The Incident

Santa Maria, a double hull oil tanker, registered in Malta, was alongside a vessel in Bunkering Area 3 West, about 12 nautical miles East by North from Malta’s Grand Harbour. The bosun and another crew member were assigned with the mooring operation on the forecastle deck.

While on the mooring operation, the bosun let go of the windlass control lever and left it in the full heaving position trying, in the meantime, to place a rope stopper on the mooring line the minute it was brought under full tension.

When the bosun tried to reach the stopper, he passed over the mooring rope, where he lost his balance and tripped over the mooring rope, in close proximity of the warping drum. This had as a consequence for the bosun to trap his legs between the incoming rope as well as the slack rope coming off the warping drum being handled by the deck rating and the rotating warping drum.

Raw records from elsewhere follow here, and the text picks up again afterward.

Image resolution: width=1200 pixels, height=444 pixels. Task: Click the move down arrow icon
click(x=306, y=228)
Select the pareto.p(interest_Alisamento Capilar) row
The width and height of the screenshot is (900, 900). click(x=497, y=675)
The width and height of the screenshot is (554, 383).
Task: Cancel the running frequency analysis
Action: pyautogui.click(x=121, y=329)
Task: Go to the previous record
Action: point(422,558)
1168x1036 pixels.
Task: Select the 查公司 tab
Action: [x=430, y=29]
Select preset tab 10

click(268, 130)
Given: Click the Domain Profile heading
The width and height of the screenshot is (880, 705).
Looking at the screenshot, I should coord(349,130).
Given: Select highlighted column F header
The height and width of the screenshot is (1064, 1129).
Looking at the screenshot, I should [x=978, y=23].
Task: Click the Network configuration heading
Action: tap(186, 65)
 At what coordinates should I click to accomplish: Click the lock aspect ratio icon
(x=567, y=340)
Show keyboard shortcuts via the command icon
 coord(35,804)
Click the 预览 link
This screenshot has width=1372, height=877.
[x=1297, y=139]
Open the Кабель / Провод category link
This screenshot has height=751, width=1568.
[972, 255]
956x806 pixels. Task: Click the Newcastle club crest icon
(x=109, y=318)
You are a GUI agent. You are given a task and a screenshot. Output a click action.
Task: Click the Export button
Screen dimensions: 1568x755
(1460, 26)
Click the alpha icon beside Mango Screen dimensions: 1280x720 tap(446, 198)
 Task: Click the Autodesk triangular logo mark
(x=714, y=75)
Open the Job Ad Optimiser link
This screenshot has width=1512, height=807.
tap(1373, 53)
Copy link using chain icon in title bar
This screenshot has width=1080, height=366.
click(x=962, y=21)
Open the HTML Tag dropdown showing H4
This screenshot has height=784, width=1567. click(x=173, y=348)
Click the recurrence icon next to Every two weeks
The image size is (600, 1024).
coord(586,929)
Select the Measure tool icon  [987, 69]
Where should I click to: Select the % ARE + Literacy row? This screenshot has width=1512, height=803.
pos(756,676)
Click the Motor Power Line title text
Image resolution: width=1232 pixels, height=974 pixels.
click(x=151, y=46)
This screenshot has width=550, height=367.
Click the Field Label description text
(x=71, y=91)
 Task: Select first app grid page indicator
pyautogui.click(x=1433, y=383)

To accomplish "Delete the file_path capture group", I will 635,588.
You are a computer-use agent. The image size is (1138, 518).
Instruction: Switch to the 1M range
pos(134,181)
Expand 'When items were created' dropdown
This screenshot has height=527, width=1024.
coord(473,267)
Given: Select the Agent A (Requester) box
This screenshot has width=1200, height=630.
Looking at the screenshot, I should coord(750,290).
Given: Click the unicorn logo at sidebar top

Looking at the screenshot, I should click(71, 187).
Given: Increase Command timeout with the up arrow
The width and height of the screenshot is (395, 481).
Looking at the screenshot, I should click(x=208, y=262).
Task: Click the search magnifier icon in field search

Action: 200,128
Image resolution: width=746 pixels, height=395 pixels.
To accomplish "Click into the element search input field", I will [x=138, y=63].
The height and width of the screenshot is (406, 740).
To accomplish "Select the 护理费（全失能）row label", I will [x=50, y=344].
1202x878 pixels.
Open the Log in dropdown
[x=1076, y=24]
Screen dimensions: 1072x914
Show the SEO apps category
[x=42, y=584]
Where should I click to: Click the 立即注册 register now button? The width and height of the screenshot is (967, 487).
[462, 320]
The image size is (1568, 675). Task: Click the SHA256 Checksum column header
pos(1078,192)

The bosun immediately got help by the other crew members and was airlifted from the vessel and taken to a local hospital. The immediate cause of the accident was considered to be the crew member’s fall in close proximity to the rotating warping drum.

Credit: Transport Malta

Probable Cause

The immediate cause of the accident was thought to be the crew member’s fall in close proximity to the rotating warping drum.

Conclusions

  • The crew member had accepted a certain degree of risk during the mooring operation;
  • The actual number of crew members at the forward mooring station may have been the result of ‘production pressure’ at the cost of safety, albeit not intended;
  • The crew members on board found themselves in a situation where they had to trade thoroughness with efficiency;
  • Circumstances, such as ensuring that the vessel is made fast alongside in order to start the bunkering operation eventually took higher priority over safety;
  • This trade-off may have also been the result of past, similar, successful mooring operations;
  • The operating lever was left unattended and in the heaving position, with the warping drum rotating and the mooring rope still being heaved in;
  • The adaptation by the bosun, leaving the lever in the operating position whilst working the rope, was actually an approach to suit his demands, commonly known as ‘task tailoring’, related to workload management;
  • The safety investigation did not come across evidence which suggested that fatigue was a contributing factor to this accident;
  • The bosun was wearing the appropriate personal protective equipment that would typically be worn at mooring stations.

Actions Taken

The Company has implemented several safety actions on all its fleet during the course of the safety investigation:

  • Organising further training to crew designated for mooring operations and reporting of equipment problems;
  • Revision in the number of crew members on the forward and aft mooring stations;
  • Assigning of a deck officer in charge of each mooring team;
  • Enhanced means of communication to each mooring team;
  • Application of anti-slip paint at each mooring station;
  • Enhanced maintenance regime with respect to the mooring equipment; and
  • Distribution of a Fleet Circular to compliment the Mooring Operations. Procedure within the Company’s SMS.

The conclusions and safety actions shall in no case create a presumption of blame or liability.